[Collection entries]

# # # # #

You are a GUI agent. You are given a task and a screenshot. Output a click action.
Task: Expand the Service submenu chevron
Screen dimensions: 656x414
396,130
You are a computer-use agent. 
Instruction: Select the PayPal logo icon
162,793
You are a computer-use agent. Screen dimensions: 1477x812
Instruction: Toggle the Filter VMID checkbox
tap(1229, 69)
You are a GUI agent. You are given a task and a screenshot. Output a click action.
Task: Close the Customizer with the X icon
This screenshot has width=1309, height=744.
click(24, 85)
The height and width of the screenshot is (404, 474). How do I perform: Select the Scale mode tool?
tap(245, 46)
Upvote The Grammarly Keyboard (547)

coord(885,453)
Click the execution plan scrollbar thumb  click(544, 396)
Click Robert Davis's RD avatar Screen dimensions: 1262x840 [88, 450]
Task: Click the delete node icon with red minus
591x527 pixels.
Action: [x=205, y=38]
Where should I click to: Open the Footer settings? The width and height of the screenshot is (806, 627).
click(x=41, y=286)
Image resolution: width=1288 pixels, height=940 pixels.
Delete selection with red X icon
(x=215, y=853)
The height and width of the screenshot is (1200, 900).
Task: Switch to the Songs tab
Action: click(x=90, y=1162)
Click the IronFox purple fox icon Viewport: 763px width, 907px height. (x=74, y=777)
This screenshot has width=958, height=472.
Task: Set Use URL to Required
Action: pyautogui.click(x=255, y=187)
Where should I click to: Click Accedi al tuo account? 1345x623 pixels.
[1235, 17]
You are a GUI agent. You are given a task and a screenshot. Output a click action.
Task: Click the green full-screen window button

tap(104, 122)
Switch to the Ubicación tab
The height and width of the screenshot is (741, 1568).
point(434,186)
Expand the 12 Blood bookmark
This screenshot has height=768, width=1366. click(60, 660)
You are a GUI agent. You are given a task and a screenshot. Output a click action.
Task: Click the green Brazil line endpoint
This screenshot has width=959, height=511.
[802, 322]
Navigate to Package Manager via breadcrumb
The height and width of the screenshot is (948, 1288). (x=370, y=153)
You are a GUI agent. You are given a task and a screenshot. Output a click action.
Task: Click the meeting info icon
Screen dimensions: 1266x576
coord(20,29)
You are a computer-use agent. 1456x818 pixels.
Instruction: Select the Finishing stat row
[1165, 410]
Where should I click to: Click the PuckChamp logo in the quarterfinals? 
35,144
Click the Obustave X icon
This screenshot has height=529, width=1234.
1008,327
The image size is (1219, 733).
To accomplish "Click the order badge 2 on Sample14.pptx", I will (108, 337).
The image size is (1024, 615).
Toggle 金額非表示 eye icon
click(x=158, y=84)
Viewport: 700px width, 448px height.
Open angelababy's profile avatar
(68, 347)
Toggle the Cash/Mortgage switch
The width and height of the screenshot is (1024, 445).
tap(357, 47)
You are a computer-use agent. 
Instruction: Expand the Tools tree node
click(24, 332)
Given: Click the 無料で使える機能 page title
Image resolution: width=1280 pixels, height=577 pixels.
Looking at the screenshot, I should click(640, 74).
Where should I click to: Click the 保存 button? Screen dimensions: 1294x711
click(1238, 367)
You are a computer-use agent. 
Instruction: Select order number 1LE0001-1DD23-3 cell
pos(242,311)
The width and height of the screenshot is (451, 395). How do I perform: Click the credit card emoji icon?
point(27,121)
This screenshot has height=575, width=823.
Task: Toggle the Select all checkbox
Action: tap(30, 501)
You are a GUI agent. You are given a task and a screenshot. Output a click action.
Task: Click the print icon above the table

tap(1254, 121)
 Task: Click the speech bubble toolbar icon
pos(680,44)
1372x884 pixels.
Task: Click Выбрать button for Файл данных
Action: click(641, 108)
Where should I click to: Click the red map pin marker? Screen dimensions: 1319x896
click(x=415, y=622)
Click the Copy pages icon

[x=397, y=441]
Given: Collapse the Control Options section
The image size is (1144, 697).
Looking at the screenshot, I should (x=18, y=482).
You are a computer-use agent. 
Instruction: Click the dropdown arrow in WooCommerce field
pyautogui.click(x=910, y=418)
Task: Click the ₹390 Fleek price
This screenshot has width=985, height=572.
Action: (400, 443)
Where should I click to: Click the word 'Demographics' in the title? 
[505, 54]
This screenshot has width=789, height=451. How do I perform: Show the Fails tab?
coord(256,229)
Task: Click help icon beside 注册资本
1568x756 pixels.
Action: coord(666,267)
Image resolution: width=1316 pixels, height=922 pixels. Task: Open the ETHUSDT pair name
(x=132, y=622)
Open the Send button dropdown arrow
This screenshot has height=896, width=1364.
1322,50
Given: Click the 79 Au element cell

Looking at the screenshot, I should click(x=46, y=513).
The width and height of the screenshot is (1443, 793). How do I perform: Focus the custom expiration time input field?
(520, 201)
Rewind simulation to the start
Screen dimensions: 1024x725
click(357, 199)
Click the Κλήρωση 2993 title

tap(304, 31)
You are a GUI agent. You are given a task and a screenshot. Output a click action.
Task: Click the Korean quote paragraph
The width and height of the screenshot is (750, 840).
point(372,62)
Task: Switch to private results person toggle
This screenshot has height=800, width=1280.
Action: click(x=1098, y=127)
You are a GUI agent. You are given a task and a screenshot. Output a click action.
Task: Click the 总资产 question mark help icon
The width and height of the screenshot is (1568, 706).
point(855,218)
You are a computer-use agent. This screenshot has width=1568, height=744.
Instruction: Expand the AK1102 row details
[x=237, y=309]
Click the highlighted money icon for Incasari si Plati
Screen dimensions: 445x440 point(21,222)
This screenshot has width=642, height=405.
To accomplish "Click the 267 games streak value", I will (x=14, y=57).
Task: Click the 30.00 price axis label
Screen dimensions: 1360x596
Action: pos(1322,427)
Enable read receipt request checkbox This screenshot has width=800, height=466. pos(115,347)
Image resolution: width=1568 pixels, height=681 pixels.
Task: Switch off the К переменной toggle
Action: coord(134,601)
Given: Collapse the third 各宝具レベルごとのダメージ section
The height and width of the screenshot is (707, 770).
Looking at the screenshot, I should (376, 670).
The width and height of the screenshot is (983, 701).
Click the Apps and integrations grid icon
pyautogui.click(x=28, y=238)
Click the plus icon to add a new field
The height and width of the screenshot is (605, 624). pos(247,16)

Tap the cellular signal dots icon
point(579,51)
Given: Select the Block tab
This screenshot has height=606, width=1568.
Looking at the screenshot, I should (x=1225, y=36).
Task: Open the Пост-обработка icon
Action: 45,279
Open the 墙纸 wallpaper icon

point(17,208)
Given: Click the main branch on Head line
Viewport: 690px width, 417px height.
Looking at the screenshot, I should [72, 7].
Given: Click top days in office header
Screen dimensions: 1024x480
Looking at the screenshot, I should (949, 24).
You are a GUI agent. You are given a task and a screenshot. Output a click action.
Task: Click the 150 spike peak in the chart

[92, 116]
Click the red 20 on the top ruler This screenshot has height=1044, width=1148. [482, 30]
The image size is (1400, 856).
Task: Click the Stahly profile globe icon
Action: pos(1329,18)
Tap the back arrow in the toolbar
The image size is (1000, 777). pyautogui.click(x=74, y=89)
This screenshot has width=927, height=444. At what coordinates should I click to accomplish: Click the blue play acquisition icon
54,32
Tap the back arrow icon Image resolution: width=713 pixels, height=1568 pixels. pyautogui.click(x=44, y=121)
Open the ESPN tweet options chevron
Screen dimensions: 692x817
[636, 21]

# # # # #

- _Your task_: Give back the records above, character for character.

- _Exercise response_:
You are a GUI agent. You are given a task and a screenshot. Output a click action.
Task: Expand the Service submenu chevron
Screen dimensions: 656x414
396,130
You are a computer-use agent. 
Instruction: Select the PayPal logo icon
162,793
You are a computer-use agent. Screen dimensions: 1477x812
Instruction: Toggle the Filter VMID checkbox
tap(1229, 69)
You are a GUI agent. You are given a task and a screenshot. Output a click action.
Task: Close the Customizer with the X icon
This screenshot has width=1309, height=744.
click(24, 85)
The height and width of the screenshot is (404, 474). How do I perform: Select the Scale mode tool?
tap(245, 46)
Upvote The Grammarly Keyboard (547)

coord(885,453)
Click the execution plan scrollbar thumb  click(544, 396)
Click Robert Davis's RD avatar Screen dimensions: 1262x840 [88, 450]
Task: Click the delete node icon with red minus
591x527 pixels.
Action: [x=205, y=38]
Where should I click to: Open the Footer settings? The width and height of the screenshot is (806, 627).
click(x=41, y=286)
Image resolution: width=1288 pixels, height=940 pixels.
Delete selection with red X icon
(x=215, y=853)
The height and width of the screenshot is (1200, 900).
Task: Switch to the Songs tab
Action: click(x=90, y=1162)
Click the IronFox purple fox icon Viewport: 763px width, 907px height. (x=74, y=777)
This screenshot has width=958, height=472.
Task: Set Use URL to Required
Action: pyautogui.click(x=255, y=187)
Where should I click to: Click Accedi al tuo account? 1345x623 pixels.
[1235, 17]
You are a GUI agent. You are given a task and a screenshot. Output a click action.
Task: Click the green full-screen window button

tap(104, 122)
Switch to the Ubicación tab
The height and width of the screenshot is (741, 1568).
point(434,186)
Expand the 12 Blood bookmark
This screenshot has height=768, width=1366. click(60, 660)
You are a GUI agent. You are given a task and a screenshot. Output a click action.
Task: Click the green Brazil line endpoint
This screenshot has width=959, height=511.
[802, 322]
Navigate to Package Manager via breadcrumb
The height and width of the screenshot is (948, 1288). (x=370, y=153)
You are a GUI agent. You are given a task and a screenshot. Output a click action.
Task: Click the meeting info icon
Screen dimensions: 1266x576
coord(20,29)
You are a computer-use agent. 1456x818 pixels.
Instruction: Select the Finishing stat row
[1165, 410]
Where should I click to: Click the PuckChamp logo in the quarterfinals? 
35,144
Click the Obustave X icon
This screenshot has height=529, width=1234.
1008,327
The image size is (1219, 733).
To accomplish "Click the order badge 2 on Sample14.pptx", I will (108, 337).
The image size is (1024, 615).
Toggle 金額非表示 eye icon
click(x=158, y=84)
Viewport: 700px width, 448px height.
Open angelababy's profile avatar
(68, 347)
Toggle the Cash/Mortgage switch
The width and height of the screenshot is (1024, 445).
tap(357, 47)
You are a computer-use agent. 
Instruction: Expand the Tools tree node
click(24, 332)
Given: Click the 無料で使える機能 page title
Image resolution: width=1280 pixels, height=577 pixels.
Looking at the screenshot, I should click(640, 74).
Where should I click to: Click the 保存 button? Screen dimensions: 1294x711
click(1238, 367)
You are a computer-use agent. 
Instruction: Select order number 1LE0001-1DD23-3 cell
pos(242,311)
The width and height of the screenshot is (451, 395). How do I perform: Click the credit card emoji icon?
point(27,121)
This screenshot has height=575, width=823.
Task: Toggle the Select all checkbox
Action: tap(30, 501)
You are a GUI agent. You are given a task and a screenshot. Output a click action.
Task: Click the print icon above the table

tap(1254, 121)
 Task: Click the speech bubble toolbar icon
pos(680,44)
1372x884 pixels.
Task: Click Выбрать button for Файл данных
Action: click(641, 108)
Where should I click to: Click the red map pin marker? Screen dimensions: 1319x896
click(x=415, y=622)
Click the Copy pages icon

[x=397, y=441]
Given: Collapse the Control Options section
The image size is (1144, 697).
Looking at the screenshot, I should (x=18, y=482).
You are a computer-use agent. 
Instruction: Click the dropdown arrow in WooCommerce field
pyautogui.click(x=910, y=418)
Task: Click the ₹390 Fleek price
This screenshot has width=985, height=572.
Action: (400, 443)
Where should I click to: Click the word 'Demographics' in the title? 
[505, 54]
This screenshot has width=789, height=451. How do I perform: Show the Fails tab?
coord(256,229)
Task: Click help icon beside 注册资本
1568x756 pixels.
Action: coord(666,267)
Image resolution: width=1316 pixels, height=922 pixels. Task: Open the ETHUSDT pair name
(x=132, y=622)
Open the Send button dropdown arrow
This screenshot has height=896, width=1364.
1322,50
Given: Click the 79 Au element cell

Looking at the screenshot, I should click(x=46, y=513).
The width and height of the screenshot is (1443, 793). How do I perform: Focus the custom expiration time input field?
(520, 201)
Rewind simulation to the start
Screen dimensions: 1024x725
click(357, 199)
Click the Κλήρωση 2993 title

tap(304, 31)
You are a GUI agent. You are given a task and a screenshot. Output a click action.
Task: Click the Korean quote paragraph
The width and height of the screenshot is (750, 840).
point(372,62)
Task: Switch to private results person toggle
This screenshot has height=800, width=1280.
Action: click(x=1098, y=127)
You are a GUI agent. You are given a task and a screenshot. Output a click action.
Task: Click the 总资产 question mark help icon
The width and height of the screenshot is (1568, 706).
point(855,218)
You are a computer-use agent. This screenshot has width=1568, height=744.
Instruction: Expand the AK1102 row details
[x=237, y=309]
Click the highlighted money icon for Incasari si Plati
Screen dimensions: 445x440 point(21,222)
This screenshot has width=642, height=405.
To accomplish "Click the 267 games streak value", I will (x=14, y=57).
Task: Click the 30.00 price axis label
Screen dimensions: 1360x596
Action: pos(1322,427)
Enable read receipt request checkbox This screenshot has width=800, height=466. pos(115,347)
Image resolution: width=1568 pixels, height=681 pixels.
Task: Switch off the К переменной toggle
Action: coord(134,601)
Given: Collapse the third 各宝具レベルごとのダメージ section
The height and width of the screenshot is (707, 770).
Looking at the screenshot, I should (376, 670).
The width and height of the screenshot is (983, 701).
Click the Apps and integrations grid icon
pyautogui.click(x=28, y=238)
Click the plus icon to add a new field
The height and width of the screenshot is (605, 624). pos(247,16)

Tap the cellular signal dots icon
point(579,51)
Given: Select the Block tab
This screenshot has height=606, width=1568.
Looking at the screenshot, I should (x=1225, y=36).
Task: Open the Пост-обработка icon
Action: 45,279
Open the 墙纸 wallpaper icon

point(17,208)
Given: Click the main branch on Head line
Viewport: 690px width, 417px height.
Looking at the screenshot, I should [72, 7].
Given: Click top days in office header
Screen dimensions: 1024x480
Looking at the screenshot, I should (949, 24).
You are a GUI agent. You are given a task and a screenshot. Output a click action.
Task: Click the 150 spike peak in the chart

[92, 116]
Click the red 20 on the top ruler This screenshot has height=1044, width=1148. [482, 30]
The image size is (1400, 856).
Task: Click the Stahly profile globe icon
Action: pos(1329,18)
Tap the back arrow in the toolbar
The image size is (1000, 777). pyautogui.click(x=74, y=89)
This screenshot has width=927, height=444. At what coordinates should I click to accomplish: Click the blue play acquisition icon
54,32
Tap the back arrow icon Image resolution: width=713 pixels, height=1568 pixels. pyautogui.click(x=44, y=121)
Open the ESPN tweet options chevron
Screen dimensions: 692x817
[636, 21]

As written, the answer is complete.